## Task objective
First find the line with "This screenshot has height=811, width=1512.", then reproduce it and all following lines of the data to the end, exactly and with no pictures, adding nothing.

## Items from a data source
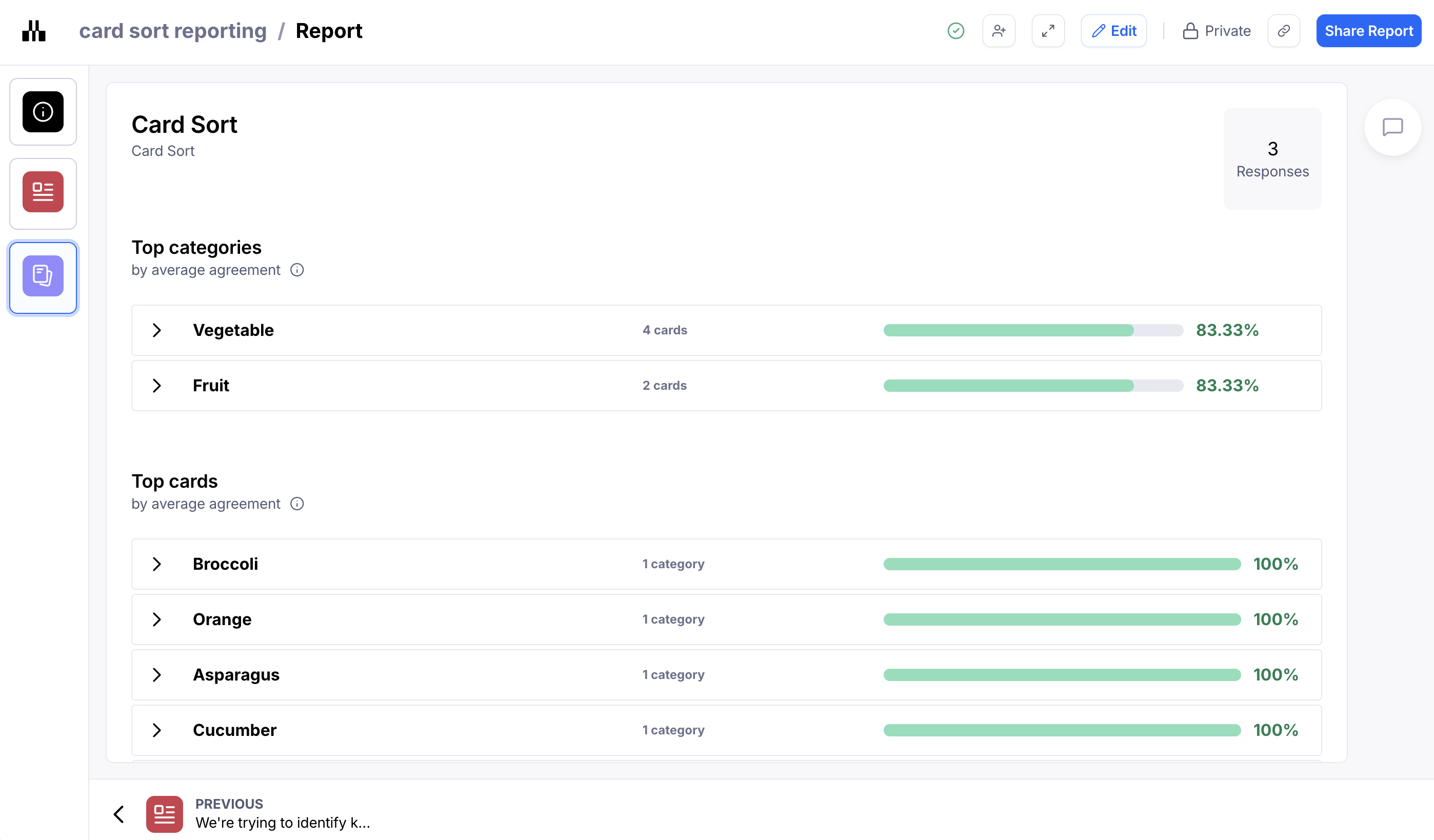The width and height of the screenshot is (1434, 840).
Task: Click the add collaborator icon
Action: pyautogui.click(x=999, y=31)
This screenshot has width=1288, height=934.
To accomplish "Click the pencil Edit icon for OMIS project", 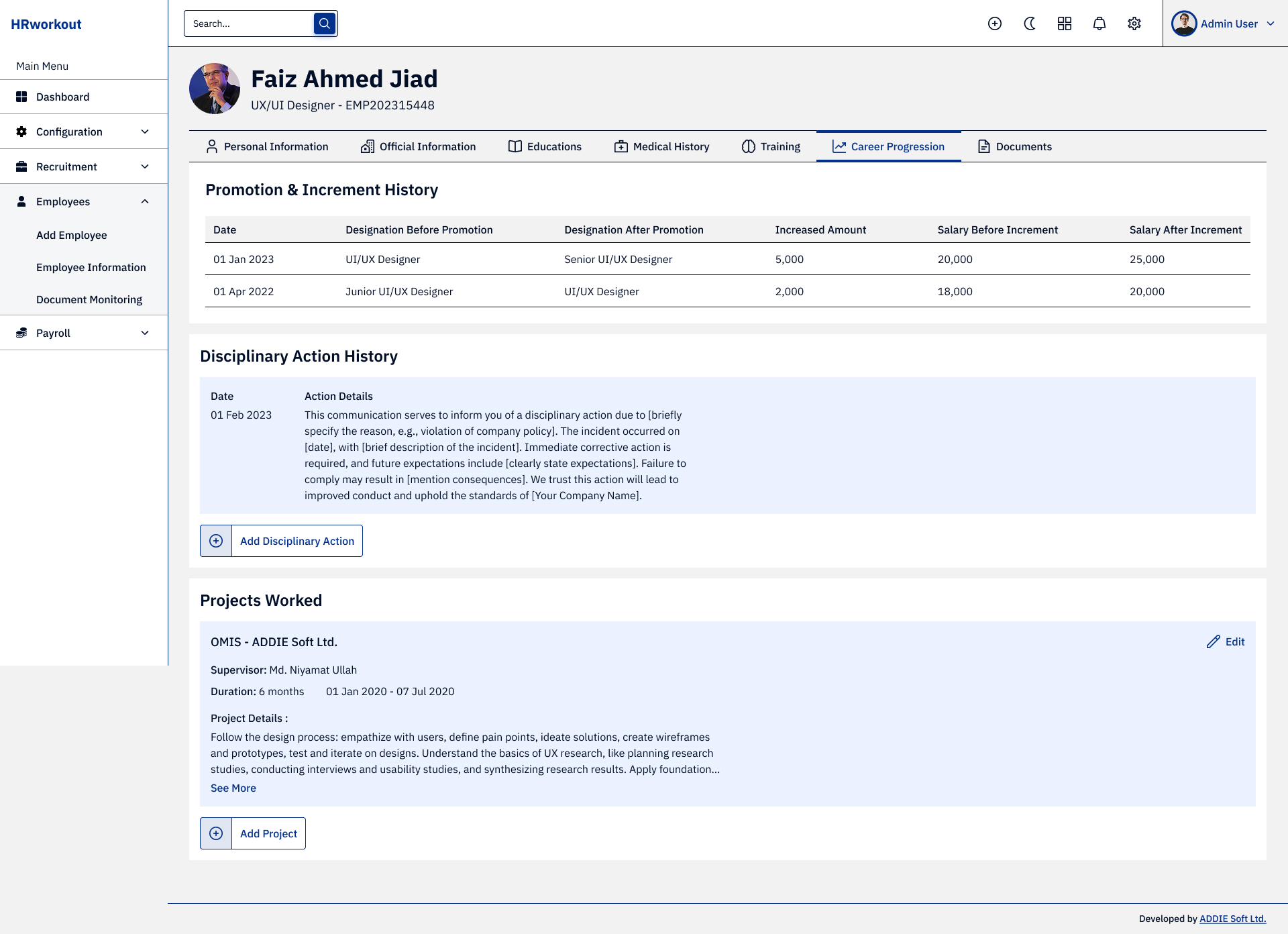I will click(1214, 641).
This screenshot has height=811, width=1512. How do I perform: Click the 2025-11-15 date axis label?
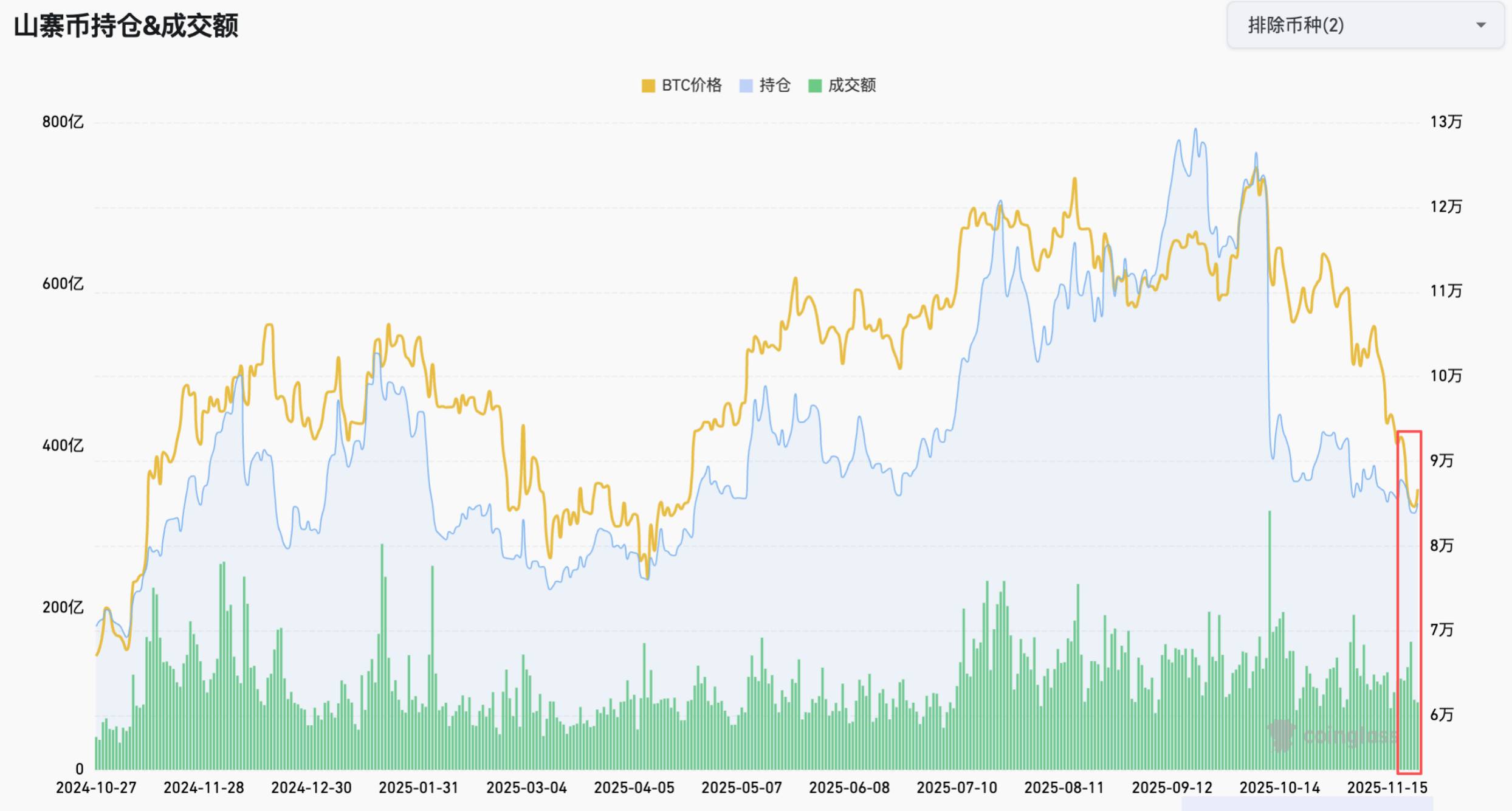(x=1387, y=788)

## Written response
This screenshot has height=811, width=1512. How do I perform: Click the 2025-11-15 date axis label?
(x=1387, y=788)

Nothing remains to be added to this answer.